# Randomizer Theory

Thread in 'Research & Development' started by colour_thief, 12 Jan 2007.

1. ### colour_thief

Yeah deep bag concepts are neat, I should explore them more than I have. I have a framework where even for highly experimental randomizers I can automatically calculate exact drought curves, entropy, conditional entropy, perplexity etc. I keep meaning to properly write up the stuff I've discovered but have been perpetually side tracked.

I don't think I've posted this here but this is probably as close as I'll get to a proper exposition for a while:
twitch.tv/videos/1085579617
When you internalize my methods a bit you start getting pretty nice intuitions about how these different randomizers will play out.

I'm definitely eternally passionate about this stuff so if you check it out and have questions hit me up!

2. ### Arcorann

I dug up the link I got from you a couple of years back and read through the stuff there; I see you've added some things since then.

Speaking of things from a couple of years back, another thing I talked about on Discord back then but never publicly was Tetris with Cardcaptor Sakura's randomiser in Easy. Based on my notes, they tried to do a 3-history 4-roll randomiser with biased piece probabilities, but the reroll code was bugged so the history was effectively ignored. Unfortunately I seem to have forgotten to write down the exact probabilities of each piece type...

3. ### colour_thief

That's pretty neat that they experimented with a couple different randomizers in there. Hopefully someone digs into it again at some point.

4. ### Arcorann

I tried to implement what I'm calling (as a temporary name) the (1,6) bag stack (using the principle I described the other day with two bags of size 1 and size 6, with the 1 on the bottom) and it appears to have exposed a flaw in your entropy calculation -- running the calculation gave me an entropy of 0.00%, which is obviously wrong (exercise: show that this bag stack is equivalent to a strict 1 history randomiser). Are you interested in having a look to see whether you get the same result?

5. ### colour_thief

Sure I'll give it a shot. Like post #260 yeah? What's the setup exactly (what bag sizes)? Just a single piece in the bottom layer? I must be missing something because that's sounds equivalent to pure random with forbidden repeats.

6. ### Arcorann

It looks to me like you have the right model in mind. I picked a simple case for testing (the (2,5) and (3,4) cases are more interesting, as are those where we have 14 or more pieces in the system) and the fact that it's equivalent to strict 1 history makes it really easy to derive the correct values for everything. However, it also has the property that given the state the next piece is known exactly, which seems to be tripping up your entropy calculation.

7. ### colour_thief

I tried to implement it today and I think I see the issue. To use my tools you have to represent a randomizer as a digraph with a finite number of states. To give a practical test to figure out when this is the case:

If you know the current state and the piece dealt, and can deduce with certainty what the next state is, then these methods work. (example: NES, TGM1, TAP, 7-bag etc.)

☆ ☆ ☆ ☆

SET OF TASKS
a) Answer these questions about the randomizer thread:
(i) In which game's Easy mode was the randomizer bugged so that its history was effectively ignored?
(ii) What entropy did the calculation give for the (1,6) bag stack?
(iii) How must a randomizer be represented to use colour_thief's tools?
b) Carry on the forum thread on randomizer theory, picking up after its final line.

☆ ☆ ☆ ☆

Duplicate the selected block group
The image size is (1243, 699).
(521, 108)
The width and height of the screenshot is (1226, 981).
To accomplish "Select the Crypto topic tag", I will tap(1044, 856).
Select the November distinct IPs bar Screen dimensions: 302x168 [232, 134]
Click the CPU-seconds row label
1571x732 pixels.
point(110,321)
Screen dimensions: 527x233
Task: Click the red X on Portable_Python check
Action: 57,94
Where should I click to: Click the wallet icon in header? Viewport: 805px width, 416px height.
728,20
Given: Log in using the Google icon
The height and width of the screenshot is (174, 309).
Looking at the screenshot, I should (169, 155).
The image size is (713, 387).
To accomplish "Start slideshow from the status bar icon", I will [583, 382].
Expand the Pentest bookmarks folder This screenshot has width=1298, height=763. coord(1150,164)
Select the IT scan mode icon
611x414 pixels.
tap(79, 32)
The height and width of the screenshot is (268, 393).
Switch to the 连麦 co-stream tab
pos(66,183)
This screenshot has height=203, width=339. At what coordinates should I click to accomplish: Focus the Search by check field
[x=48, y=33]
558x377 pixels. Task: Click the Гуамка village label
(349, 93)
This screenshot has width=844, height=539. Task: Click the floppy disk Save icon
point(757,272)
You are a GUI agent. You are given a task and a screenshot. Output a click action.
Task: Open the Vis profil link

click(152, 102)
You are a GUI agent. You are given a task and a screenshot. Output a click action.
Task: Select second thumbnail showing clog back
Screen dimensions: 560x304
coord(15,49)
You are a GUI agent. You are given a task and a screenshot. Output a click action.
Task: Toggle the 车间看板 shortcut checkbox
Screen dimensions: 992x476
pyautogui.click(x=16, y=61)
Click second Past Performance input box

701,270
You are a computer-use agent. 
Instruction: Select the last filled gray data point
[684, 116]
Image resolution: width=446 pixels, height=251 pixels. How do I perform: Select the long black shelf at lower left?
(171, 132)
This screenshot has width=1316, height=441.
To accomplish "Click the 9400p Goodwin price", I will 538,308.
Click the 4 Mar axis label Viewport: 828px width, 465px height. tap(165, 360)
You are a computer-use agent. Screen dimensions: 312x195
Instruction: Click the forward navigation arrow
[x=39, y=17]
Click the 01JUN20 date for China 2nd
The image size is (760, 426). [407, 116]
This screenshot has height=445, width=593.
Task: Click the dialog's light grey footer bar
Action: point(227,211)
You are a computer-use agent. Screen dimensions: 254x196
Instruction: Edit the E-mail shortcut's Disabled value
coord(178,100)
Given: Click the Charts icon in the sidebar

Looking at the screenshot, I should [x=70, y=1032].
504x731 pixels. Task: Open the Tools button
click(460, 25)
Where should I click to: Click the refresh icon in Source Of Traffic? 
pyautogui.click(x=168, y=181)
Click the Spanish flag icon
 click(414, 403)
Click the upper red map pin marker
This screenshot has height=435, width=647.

☆ ☆ ☆ ☆

ANSWERS IN ORDER
a)
(i) Tetris with Cardcaptor Sakura
(ii) 0.00%
(iii) As a digraph with a finite number of states

b)
If, even if you know the current state and piece dealt, the next state is ambiguous, then these methods don't work. (example: TGM3 has not-player-visible rerolls that change the probabilities of piece types by weighting them differently in the bag of 35) But if you can express the same randomizer with unambiguous states then you're good.

If you're familiar with some finite automata theory you'll know that automata with multi-digraph structures can be transformed into equivalent simple digraph structures using a "powerset construction"). eg. if your automata has n states, then you can simply create a new automata with 2^n states for the powerset of states.

The issue with the powerset approach with our case (stochastic automata) is that instead of a powerset of all states (each a simple binary 1 or 0 for set inclusion), we have probabilities. And if you work out some examples by hand you'll see that there are actually infinite states when you try to represent the multidigraph this way. This doesn't mean there's no way to take a multidigraph and transform it into an equivalent digraph but this is a very hard general problem and I don't have a function that can do it yet.

To go in specific detail about your deepbag example... You're getting 0 entropy because (I'm assuming) you programmed it in a way that implies you always know what's in the front bag. If you do, then (1,6) truly has 0 entropy. In reality even if you knew your current state, after seeing a piece dealt you would only know 6 possible next states each of probability 1/6. But you could go arbitrarily long without, say, moving the I piece into the front bag. And with each piece dealt the probability of the I piece is in the front bag can only stay the same or increase, getting arbitrarily closer to 100%. So we have an infinite state explosion problem when you try to represent the randomizer in graph form using a "stochastic power set" vector.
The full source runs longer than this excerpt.